ATLÉTICO DE MADRID

Oblak ya es el tercer portero con más partidos en el Atlético

El esloveno superó los 236 partidos de Madinabeytia ante el Leganés y ya sólo tiene por delante a Molina (248 ) y a Abel (303).

Jan Oblak en el calentamiento previo al Atlético-Leganés del pasado domingo, cuando alcanzó los 236 partidos con el club rojiblanco.
SUSANA VERA REUTERS

Jan Oblak ya es el tercer portero con más partidos en la historia del Atlético de Madrid. El esloveno superó los 236 de Madinabeytia el domingo ante el Leganés. Por delante ya sólo dos mitos: Molina y Abel. El primero jugó 248 partidos con la rojiblanca. El segundo, 303. Al primero lo alcanzará esta temporada si no hay lesiones, a doce encuentros está. Al segundo, la siguiente, a 67 lo tiene. Y es que Oblak ya es leyenda en el Atlético. Segundo capitán esta temporada, por delante de Giménez y de un canterano como Saúl.
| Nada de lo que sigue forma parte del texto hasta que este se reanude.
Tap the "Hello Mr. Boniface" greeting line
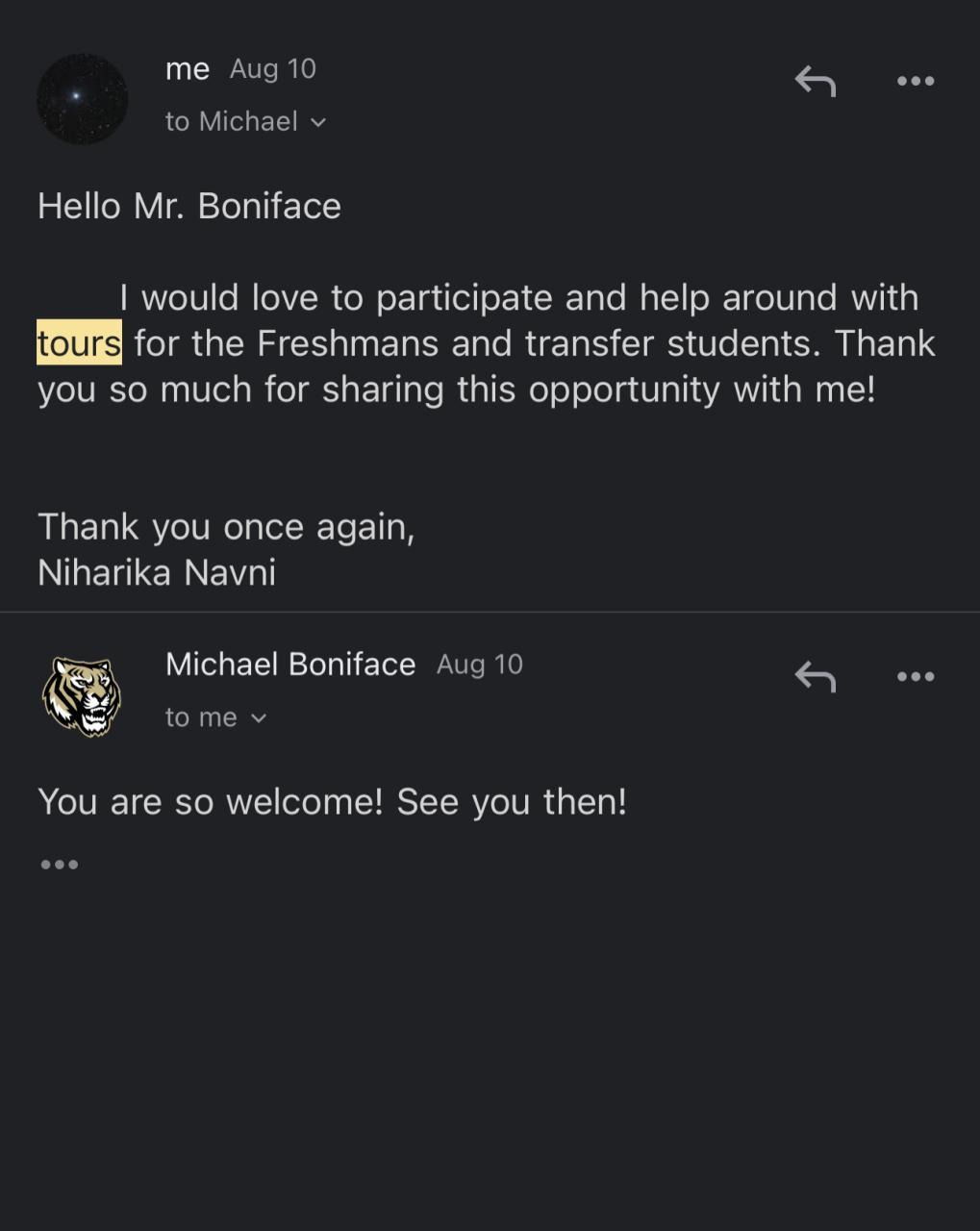Screen dimensions: 980x1231 tap(189, 206)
Sus paradas es lo único que nunca está de tránsito. Oblak es la fiabilidad en la portería rojiblanca. Siempre, en cada partido, sus guantes hacen milagros. En los cinco de años de Griezmann en el equipo un binomio lo sujetó: Oblak detrás, el francés delante. Grizi se fue, el portero renovó. Es la parte del binomio que no ha cambiado. Lo que sí es que ningún otro futbolista rojiblanco ha tomado la responsabilidad del francés en el gol. El Atlético en 21 jornadas de Liga ha marcado 22, igualando su peor registro a estas alturas de LaLiga, como en la 1979-80, la 1981-82 y la 2004-05 de hace quince años. En la delantera de aquel Atlético, Fernando Torres, Musampa, Salva Ballesta o Nano. La siguiente fue cuando llegó Kezman. Dos más allá, Agüero. Tres, El Niño se fue al Liverpool.  

Entre Courtois y la historia

Oblak llegó al Atlético en la temporada 2014-15 con la ambición de un imposible: hacer olvidar a Courtois, que había regresado al Chelsea. Difícil, casi imposible. La huella del belga, Zamora los dos años anteriores, el último con el título de Liga ganado por el Atlético en el Camp Nou, aquel cabezazo de Godín mediante, era alargada. Moyá, llegado también entonces, le arrebató el sitio, estaba mejor. El debut del esloveno fue en la Champions y no pudo ser peor. 3-2 ante el Olympiacos. No fue hasta los octavos de esa competición cuando Moyá se fracturó un dedo, que Oblak encontró su sitio bajo esa red. Salió y de sus guantes comenzaron a brotar milagros. El resto, es historia. 236 partidos de rojiblanco. Un mito.